··· Raw data ···

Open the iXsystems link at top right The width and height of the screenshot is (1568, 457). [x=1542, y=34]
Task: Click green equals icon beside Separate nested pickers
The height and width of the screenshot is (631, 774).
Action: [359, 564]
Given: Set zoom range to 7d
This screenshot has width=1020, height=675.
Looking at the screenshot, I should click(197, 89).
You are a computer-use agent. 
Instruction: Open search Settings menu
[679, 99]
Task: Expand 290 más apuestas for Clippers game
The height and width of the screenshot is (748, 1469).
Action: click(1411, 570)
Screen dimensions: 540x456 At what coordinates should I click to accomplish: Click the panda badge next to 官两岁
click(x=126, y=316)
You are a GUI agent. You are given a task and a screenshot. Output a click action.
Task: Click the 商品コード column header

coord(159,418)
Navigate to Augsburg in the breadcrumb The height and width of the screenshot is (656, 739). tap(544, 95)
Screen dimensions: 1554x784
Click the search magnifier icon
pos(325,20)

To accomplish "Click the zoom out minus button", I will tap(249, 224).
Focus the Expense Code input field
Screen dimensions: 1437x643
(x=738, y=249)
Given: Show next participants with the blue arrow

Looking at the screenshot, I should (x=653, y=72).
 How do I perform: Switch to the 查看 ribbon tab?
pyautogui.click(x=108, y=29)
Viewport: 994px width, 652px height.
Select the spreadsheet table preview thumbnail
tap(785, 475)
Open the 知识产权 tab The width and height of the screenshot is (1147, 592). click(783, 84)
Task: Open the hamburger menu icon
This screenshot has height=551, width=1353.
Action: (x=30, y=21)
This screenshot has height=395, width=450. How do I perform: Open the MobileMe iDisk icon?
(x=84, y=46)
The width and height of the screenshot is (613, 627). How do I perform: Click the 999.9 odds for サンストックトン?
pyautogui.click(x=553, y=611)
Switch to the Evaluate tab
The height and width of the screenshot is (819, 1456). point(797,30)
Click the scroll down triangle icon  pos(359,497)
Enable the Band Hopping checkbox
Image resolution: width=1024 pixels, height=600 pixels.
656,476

···

§ **Aim of the task**:
Reproduce the entries above in full, so that each one reads exactly as before.

§ **Answer to this exercise**:
Open the iXsystems link at top right The width and height of the screenshot is (1568, 457). [x=1542, y=34]
Task: Click green equals icon beside Separate nested pickers
The height and width of the screenshot is (631, 774).
Action: [359, 564]
Given: Set zoom range to 7d
This screenshot has width=1020, height=675.
Looking at the screenshot, I should click(197, 89).
You are a computer-use agent. 
Instruction: Open search Settings menu
[679, 99]
Task: Expand 290 más apuestas for Clippers game
The height and width of the screenshot is (748, 1469).
Action: click(1411, 570)
Screen dimensions: 540x456 At what coordinates should I click to accomplish: Click the panda badge next to 官两岁
click(x=126, y=316)
You are a GUI agent. You are given a task and a screenshot. Output a click action.
Task: Click the 商品コード column header

coord(159,418)
Navigate to Augsburg in the breadcrumb The height and width of the screenshot is (656, 739). tap(544, 95)
Screen dimensions: 1554x784
Click the search magnifier icon
pos(325,20)

To accomplish "Click the zoom out minus button", I will tap(249, 224).
Focus the Expense Code input field
Screen dimensions: 1437x643
(x=738, y=249)
Given: Show next participants with the blue arrow

Looking at the screenshot, I should (x=653, y=72).
 How do I perform: Switch to the 查看 ribbon tab?
pyautogui.click(x=108, y=29)
Viewport: 994px width, 652px height.
Select the spreadsheet table preview thumbnail
tap(785, 475)
Open the 知识产权 tab The width and height of the screenshot is (1147, 592). click(783, 84)
Task: Open the hamburger menu icon
This screenshot has height=551, width=1353.
Action: (x=30, y=21)
This screenshot has height=395, width=450. How do I perform: Open the MobileMe iDisk icon?
(x=84, y=46)
The width and height of the screenshot is (613, 627). How do I perform: Click the 999.9 odds for サンストックトン?
pyautogui.click(x=553, y=611)
Switch to the Evaluate tab
The height and width of the screenshot is (819, 1456). point(797,30)
Click the scroll down triangle icon  pos(359,497)
Enable the Band Hopping checkbox
Image resolution: width=1024 pixels, height=600 pixels.
656,476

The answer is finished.